With Canadian income taxes being higher than those in the U.S. and the Canadian dollar weaker, companies just can’t offer technical talent what they could earn in the U.S. Nor can most Canadian companies match the brand power of Silicon Valley giants, Rodrigues says. Drawing U.S. investment in Canada also has its downsides, such as the ownership of intellectual property being siphoned south of the border.

“It’s important to realize that part of the benefit remains in Canada, but not 100 per cent of the investment,” he says.

Silicon Valley arrives in Ontario

In some ways, the trade mission’s goals of seeing VC and talent flow from Silicon Valley to Toronto-Waterloo is already happening. On March 31, just a couple days before the trade mission started, accelerator program 500 Startups announced it plans to invest $30 million into Ontario-based startups over the next several years.

In a blog post describing Canada as a hot market with good government support, 500 Startups promised 150 investments will be made in Ontario. It plans to bring best practices from Silicon Valley to the region and help funded companies reach an international market more quickly.

Factors such as a lower Canadian dollar and recognition of tax advantages and grant programs for businesses were cited as reasons for the investment by Sanjay Singhal, a Canadian venture partner at 500 Startups in an interview broadcast on Bloomberg TV Canada.

“It’s Silicon Valley coming into Canada and giving more visibility to American capital into what’s going on in Canada,” he says. “We’re going to see the beginning of a gold rush here. We’re going to prove out the model, prove out that Canadian companies can have a far higher likelihood of success than they’ve perhaps been treated as having in the past.”

Thre’s also examples of entrepreneurs starting a business at home after working with a big company in the Valley. Daniel Debow is a Toronto-area entrepreneur that Tory mentioned in his speech at the CityAge summit. After his startup Rypple was acquired by Salesforce.com Inc., Debow spent a few years working with the cloud software firm as an executive. Now he’s in the early stages of starting a new company in Toronto – though he’s quick to point out he never really left.

“My residence there was a hotel,” he says of San Francisco.

Toronto offers a great place to start a technology company, Debow says, stocked full of talent and offering a good quality of life to employees. Plus, it’s a quick flight to several major U.S. population centres.

“It matters to me that my family is around, my parents are around, my old friends are around,” Debow says. “There’s this great invention called an airplane and you can get on it to go to Silicon Valley to raise money.”

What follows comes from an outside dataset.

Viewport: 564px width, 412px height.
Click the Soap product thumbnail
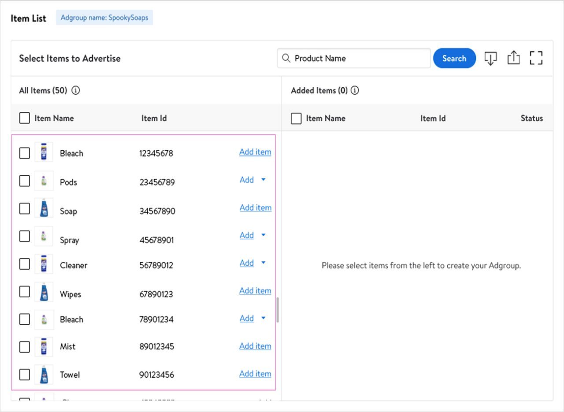tap(44, 208)
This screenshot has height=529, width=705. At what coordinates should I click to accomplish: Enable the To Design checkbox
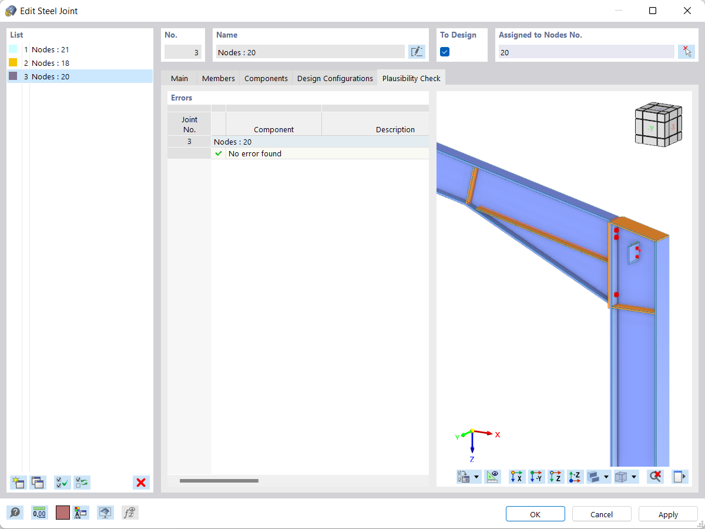(445, 52)
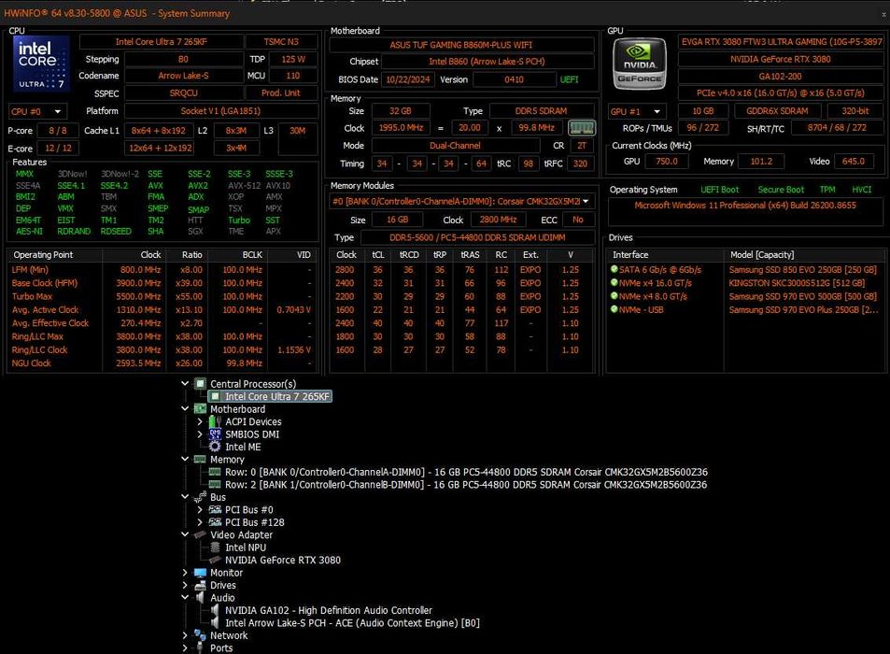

The mayors’ trade mission is helpful, he says, because it helps add some “sizzle” to the substance offered by Canadian startups. But it’s not the only aspect that matters and government could do more to help startups here at home.

“The mayor can drink his own champagne,” Debow says. “They can be more open about partnering with new companies and new ideas.”

Rather than offer more hand-outs or accelerator programs, local governments could hire startup firms and become customers, providing them with what they really need – revenue.

A tale of two mega-regions

While choosing to build a business in The Corridor or Silicon Valley is often posed as a debate in the entrepreneurial community, many chart a path that includes both regions in their startup journey. The most successful founders often look to take advantage of what both urban centres have to offer.

For instance, Gal, who also advises Kitchener, Ont.-based startup Vidyard, says he wouldn’t advocate for them to uproot and move to the Valley.

“You can go against the grain and still be successful,” Gal says. “I’m infinitely bullish on Canadians and bearish on Canada.”

Debow also says it all comes down to the quality of the startup team and what it has to offer that will determine its success, not where it’s based. “If you have the willingness to hustle you can raise money,” he says.